Directions:
Begin at the top of the following data. Copy each line exactly until you have copied the line containing "Image resolution: width=1253".

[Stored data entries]
********************
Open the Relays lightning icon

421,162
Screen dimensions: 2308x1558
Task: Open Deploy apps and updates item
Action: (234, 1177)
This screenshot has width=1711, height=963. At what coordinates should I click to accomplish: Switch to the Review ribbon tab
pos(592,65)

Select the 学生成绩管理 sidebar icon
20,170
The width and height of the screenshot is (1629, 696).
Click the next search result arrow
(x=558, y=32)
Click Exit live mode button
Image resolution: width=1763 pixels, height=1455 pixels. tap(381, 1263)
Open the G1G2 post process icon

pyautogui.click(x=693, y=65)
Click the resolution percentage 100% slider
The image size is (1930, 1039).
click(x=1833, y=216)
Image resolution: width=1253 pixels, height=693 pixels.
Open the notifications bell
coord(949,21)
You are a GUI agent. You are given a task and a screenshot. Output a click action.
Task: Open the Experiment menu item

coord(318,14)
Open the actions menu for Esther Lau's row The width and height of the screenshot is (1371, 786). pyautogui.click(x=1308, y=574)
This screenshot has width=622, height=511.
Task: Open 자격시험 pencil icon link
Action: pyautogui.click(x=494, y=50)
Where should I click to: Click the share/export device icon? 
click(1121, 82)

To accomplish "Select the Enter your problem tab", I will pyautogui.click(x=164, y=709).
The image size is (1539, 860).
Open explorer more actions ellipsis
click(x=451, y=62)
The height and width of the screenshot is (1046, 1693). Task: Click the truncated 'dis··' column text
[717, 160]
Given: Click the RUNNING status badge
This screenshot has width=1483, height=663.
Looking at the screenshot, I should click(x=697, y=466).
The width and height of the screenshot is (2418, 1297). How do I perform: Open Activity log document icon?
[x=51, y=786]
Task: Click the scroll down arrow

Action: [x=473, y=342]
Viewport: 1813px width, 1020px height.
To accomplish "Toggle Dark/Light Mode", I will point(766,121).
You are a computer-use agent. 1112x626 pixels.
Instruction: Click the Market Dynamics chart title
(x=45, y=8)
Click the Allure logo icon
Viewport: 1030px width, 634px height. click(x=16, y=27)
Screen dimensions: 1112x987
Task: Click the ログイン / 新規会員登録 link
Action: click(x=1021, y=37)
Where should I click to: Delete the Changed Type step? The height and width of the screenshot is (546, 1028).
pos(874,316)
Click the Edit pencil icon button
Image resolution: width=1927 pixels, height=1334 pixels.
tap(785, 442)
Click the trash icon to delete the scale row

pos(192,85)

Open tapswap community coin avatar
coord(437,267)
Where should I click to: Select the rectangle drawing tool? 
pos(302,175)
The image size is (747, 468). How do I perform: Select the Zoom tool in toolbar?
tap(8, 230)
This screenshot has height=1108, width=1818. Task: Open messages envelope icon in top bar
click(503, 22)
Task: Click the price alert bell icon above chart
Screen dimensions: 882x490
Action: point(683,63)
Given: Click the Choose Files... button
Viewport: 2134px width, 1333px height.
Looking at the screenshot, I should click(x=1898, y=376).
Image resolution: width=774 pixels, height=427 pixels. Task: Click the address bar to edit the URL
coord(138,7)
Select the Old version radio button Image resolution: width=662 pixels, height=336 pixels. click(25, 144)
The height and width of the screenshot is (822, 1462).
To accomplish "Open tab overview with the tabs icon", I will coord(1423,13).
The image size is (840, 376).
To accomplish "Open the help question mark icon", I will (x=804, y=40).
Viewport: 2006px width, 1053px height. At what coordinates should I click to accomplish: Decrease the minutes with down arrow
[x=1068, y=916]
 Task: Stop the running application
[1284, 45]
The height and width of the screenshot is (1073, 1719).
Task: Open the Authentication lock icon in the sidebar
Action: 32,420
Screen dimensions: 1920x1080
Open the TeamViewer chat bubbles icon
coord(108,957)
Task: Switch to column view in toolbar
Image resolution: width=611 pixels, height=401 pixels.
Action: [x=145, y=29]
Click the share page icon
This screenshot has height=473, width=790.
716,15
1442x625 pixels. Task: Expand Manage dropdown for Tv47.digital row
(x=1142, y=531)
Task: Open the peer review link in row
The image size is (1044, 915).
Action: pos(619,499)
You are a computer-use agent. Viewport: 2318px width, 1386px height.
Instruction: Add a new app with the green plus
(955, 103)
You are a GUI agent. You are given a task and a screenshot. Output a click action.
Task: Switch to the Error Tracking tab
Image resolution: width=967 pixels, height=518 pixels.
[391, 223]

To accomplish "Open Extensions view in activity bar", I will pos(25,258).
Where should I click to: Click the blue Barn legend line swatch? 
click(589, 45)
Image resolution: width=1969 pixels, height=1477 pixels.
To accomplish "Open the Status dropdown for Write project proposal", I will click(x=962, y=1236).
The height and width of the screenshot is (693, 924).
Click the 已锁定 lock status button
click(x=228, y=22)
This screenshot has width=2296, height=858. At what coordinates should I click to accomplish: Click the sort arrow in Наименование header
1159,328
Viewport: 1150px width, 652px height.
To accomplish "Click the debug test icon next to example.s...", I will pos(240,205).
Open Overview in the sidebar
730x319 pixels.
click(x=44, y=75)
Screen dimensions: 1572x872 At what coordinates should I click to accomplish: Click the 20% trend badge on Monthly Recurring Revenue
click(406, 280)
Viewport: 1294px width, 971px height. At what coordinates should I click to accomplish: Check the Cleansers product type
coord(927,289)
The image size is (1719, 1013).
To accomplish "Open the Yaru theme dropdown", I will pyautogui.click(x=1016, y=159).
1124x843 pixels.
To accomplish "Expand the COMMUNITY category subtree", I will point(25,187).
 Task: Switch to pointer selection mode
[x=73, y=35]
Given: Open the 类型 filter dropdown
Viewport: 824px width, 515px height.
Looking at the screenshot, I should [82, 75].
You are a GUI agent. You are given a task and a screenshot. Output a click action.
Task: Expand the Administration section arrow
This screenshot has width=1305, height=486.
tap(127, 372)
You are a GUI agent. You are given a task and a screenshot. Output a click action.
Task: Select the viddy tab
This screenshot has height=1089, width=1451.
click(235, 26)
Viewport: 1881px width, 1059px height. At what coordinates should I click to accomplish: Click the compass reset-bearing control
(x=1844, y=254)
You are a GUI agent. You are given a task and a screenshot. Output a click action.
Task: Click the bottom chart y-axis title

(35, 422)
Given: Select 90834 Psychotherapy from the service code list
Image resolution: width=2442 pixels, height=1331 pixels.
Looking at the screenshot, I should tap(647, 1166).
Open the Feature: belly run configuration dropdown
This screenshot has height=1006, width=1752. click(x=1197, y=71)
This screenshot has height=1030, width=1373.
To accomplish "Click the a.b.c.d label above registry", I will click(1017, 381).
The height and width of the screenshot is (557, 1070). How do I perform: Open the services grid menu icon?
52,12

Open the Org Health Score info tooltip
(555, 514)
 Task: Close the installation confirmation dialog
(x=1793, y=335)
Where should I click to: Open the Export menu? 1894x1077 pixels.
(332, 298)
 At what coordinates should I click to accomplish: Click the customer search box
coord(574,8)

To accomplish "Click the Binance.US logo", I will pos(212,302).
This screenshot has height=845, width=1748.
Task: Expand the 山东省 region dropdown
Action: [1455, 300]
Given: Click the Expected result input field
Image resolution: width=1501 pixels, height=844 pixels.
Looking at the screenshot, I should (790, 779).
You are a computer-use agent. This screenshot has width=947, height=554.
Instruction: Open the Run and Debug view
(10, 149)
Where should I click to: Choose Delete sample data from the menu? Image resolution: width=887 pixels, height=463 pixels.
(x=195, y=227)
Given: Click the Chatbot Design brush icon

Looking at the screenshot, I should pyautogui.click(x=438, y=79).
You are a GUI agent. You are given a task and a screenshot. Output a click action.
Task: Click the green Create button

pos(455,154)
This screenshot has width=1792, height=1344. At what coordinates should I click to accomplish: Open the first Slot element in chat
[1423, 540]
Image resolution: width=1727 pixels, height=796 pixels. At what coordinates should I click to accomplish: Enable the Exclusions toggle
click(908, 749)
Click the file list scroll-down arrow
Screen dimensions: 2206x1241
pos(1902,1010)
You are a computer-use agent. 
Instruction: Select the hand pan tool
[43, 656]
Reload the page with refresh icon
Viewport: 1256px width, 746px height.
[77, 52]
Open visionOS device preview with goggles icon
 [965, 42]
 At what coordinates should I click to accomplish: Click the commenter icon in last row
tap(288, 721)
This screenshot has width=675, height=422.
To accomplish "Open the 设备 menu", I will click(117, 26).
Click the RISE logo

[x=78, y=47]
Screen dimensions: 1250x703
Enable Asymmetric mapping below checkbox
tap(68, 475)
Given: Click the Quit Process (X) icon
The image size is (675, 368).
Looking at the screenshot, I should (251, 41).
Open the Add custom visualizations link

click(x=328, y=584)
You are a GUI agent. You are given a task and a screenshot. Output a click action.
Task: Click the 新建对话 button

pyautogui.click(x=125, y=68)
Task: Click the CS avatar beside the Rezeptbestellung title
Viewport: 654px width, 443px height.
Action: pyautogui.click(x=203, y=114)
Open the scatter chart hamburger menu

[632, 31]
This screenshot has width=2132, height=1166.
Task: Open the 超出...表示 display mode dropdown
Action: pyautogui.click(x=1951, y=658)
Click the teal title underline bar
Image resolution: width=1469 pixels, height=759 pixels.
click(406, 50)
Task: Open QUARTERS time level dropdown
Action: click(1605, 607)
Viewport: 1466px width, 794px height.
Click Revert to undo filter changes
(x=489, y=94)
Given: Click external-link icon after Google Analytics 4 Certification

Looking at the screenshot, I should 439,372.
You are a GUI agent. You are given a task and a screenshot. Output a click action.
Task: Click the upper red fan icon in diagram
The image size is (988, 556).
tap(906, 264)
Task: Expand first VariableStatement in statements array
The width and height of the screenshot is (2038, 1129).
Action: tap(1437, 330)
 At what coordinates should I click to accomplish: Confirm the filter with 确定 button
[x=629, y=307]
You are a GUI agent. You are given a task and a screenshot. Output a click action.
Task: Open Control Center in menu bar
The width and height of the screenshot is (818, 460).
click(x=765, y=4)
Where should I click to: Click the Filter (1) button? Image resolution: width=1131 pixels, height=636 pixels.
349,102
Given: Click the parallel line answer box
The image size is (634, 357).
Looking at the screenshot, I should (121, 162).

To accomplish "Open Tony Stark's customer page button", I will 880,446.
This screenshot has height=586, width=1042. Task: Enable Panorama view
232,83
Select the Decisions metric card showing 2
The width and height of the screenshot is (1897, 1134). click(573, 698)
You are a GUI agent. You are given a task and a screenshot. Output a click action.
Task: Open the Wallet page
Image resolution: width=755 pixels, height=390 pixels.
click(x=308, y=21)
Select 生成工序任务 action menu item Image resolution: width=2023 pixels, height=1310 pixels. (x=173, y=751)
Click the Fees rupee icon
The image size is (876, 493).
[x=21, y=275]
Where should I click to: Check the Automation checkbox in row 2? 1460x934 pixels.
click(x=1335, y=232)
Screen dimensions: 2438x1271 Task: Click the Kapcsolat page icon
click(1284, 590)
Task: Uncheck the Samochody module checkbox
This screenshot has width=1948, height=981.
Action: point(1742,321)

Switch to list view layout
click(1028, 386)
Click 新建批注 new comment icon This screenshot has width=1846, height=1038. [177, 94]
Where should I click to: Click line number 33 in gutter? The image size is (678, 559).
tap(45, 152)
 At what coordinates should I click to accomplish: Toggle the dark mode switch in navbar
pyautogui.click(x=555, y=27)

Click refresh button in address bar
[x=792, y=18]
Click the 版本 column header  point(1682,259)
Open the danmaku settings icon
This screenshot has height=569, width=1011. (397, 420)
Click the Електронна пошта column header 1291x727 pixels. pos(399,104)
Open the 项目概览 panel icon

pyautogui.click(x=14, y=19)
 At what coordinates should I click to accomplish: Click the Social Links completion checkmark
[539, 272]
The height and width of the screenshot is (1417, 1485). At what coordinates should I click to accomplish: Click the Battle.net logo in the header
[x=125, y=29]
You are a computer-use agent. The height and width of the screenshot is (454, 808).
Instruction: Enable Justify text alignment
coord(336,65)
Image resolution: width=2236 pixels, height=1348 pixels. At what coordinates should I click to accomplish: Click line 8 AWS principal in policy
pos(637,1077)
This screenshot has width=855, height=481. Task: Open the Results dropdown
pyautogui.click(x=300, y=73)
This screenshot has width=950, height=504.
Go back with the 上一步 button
********************
Solution to this problem:
Open the Relays lightning icon

421,162
Screen dimensions: 2308x1558
Task: Open Deploy apps and updates item
Action: (234, 1177)
This screenshot has width=1711, height=963. At what coordinates should I click to accomplish: Switch to the Review ribbon tab
pos(592,65)

Select the 学生成绩管理 sidebar icon
20,170
The width and height of the screenshot is (1629, 696).
Click the next search result arrow
(x=558, y=32)
Click Exit live mode button
Image resolution: width=1763 pixels, height=1455 pixels. tap(381, 1263)
Open the G1G2 post process icon

pyautogui.click(x=693, y=65)
Click the resolution percentage 100% slider
The image size is (1930, 1039).
click(x=1833, y=216)
Image resolution: width=1253 pixels, height=693 pixels.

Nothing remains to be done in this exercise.